Web analytics company Parse.ly is launching an internet "interest" tool it says offers a transparent view of online behavior previously only available to insiders at companies such as Facebook and Google, the company said on Monday.
Known as Currents, the platform uses natural language processing to measure internet-wide attention across five dimensions: story clusters, topics, categories, traffic source, and geography, the company said.
Those categories offer insight into how audiences spend their time online, which is "more predictive of audience behavior than demographics, social signals, search queries, or other widely adopted models of audience measurement."
Data used by Currents comes from the Parse.ly web analytics tool, which the company said is used by 400 organizations to measure traffic on their own websites. The Wall Street Journal, Time Inc., Bloomberg, Condé Nast, Hearst, HelloFresh, and Ben & Jerry’s are among the companies that use the tool.
Parse.ly cofounder and CTO Andrew Montalenti said the installed base of Parse.ly’s analytics is largely on English-language websites in North America and acknowledged that limits the tool’s reach, but he said the company is planning to expand internationally.
"We’re not quite at Google Analytics’ reach, but we are definitely getting there," he said, noting that Parse.ly has "3,000 high-traffic sites measured by us that are run by media companies."
Montalenti said Currents gathers data from those sites and uses it to provide real-time information about how audiences allocate their attention online.

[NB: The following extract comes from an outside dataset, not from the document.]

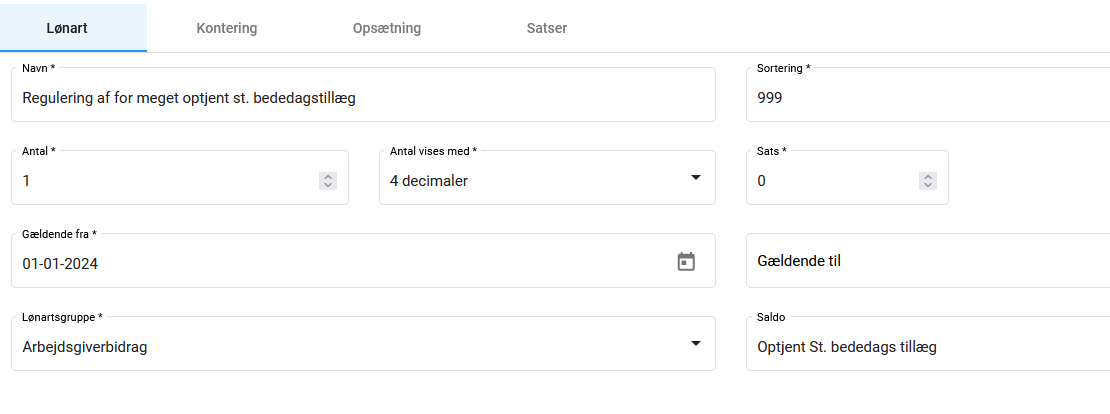Expand the Lønartsgruppe dropdown arrow

[x=696, y=345]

"The idea is that when a publication integrates Parse.ly analytics on its site, we have tech that figures out which unique visitors came to site, how much time on pages, and whether it came from Google, Twitter, and other sources," he explained. "Basically the clickstream data or analytics data and that’s all data that Parse.ly has experience with and has on first-party basis. Then we built [Currents] in a way to protect the user’s privacy and to anonymize of all that information."
Montalenti said Currents is valuable to communications pros because it reveals the true attention a topic or event is getting on the internet and not estimates based on media mentions and data supplied by publishers.

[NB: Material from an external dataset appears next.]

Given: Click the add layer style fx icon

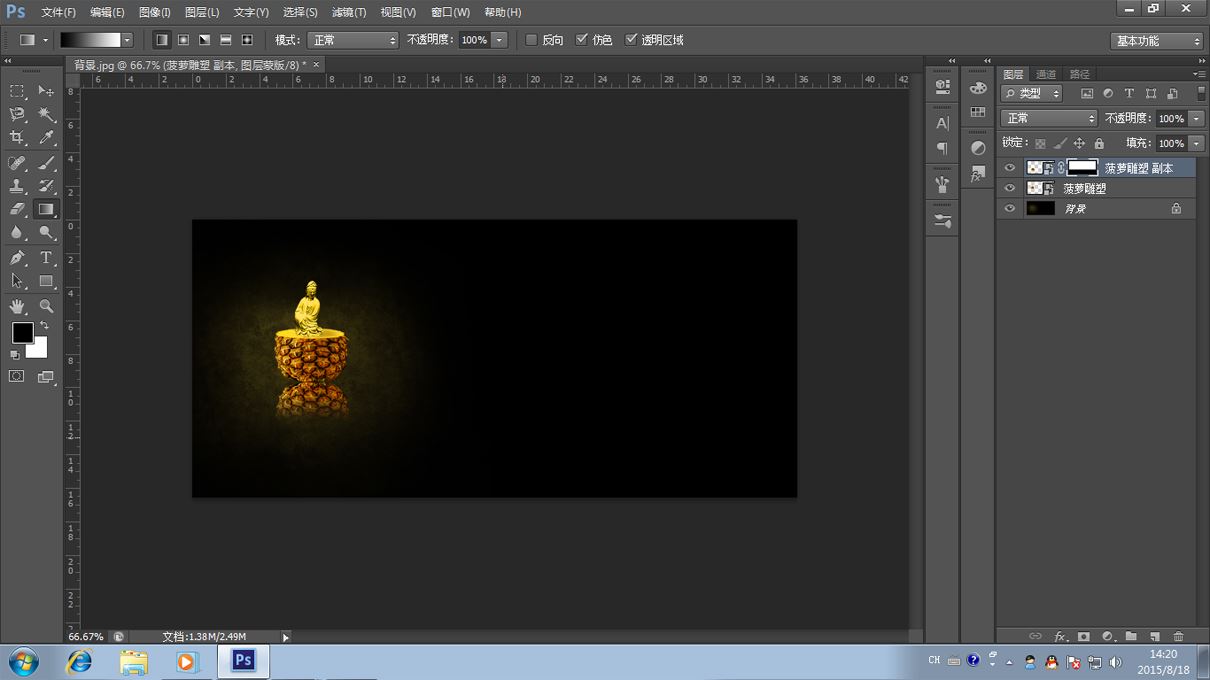Looking at the screenshot, I should pyautogui.click(x=1061, y=636).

"This is a move towards transparency, kind of, whether that’s for good or for ill," Montalenti said. "I think it’s good because a lot of what happens on internet seems very opaque."
Montalenti added that some PR measurement claims he’s seen are based on questionable assumptions. For example, if a media outlet reports it has a wide amount of viewers, and the story being tracked is mentioned in that outlet, the tool will claim that the specific story reached all those viewers.
"Since you got a mention in that publication, it assumes you got all that publication’s attention," Montalenti said. "You know and we know these metrics aren’t real, and we were very curious to get the real metrics."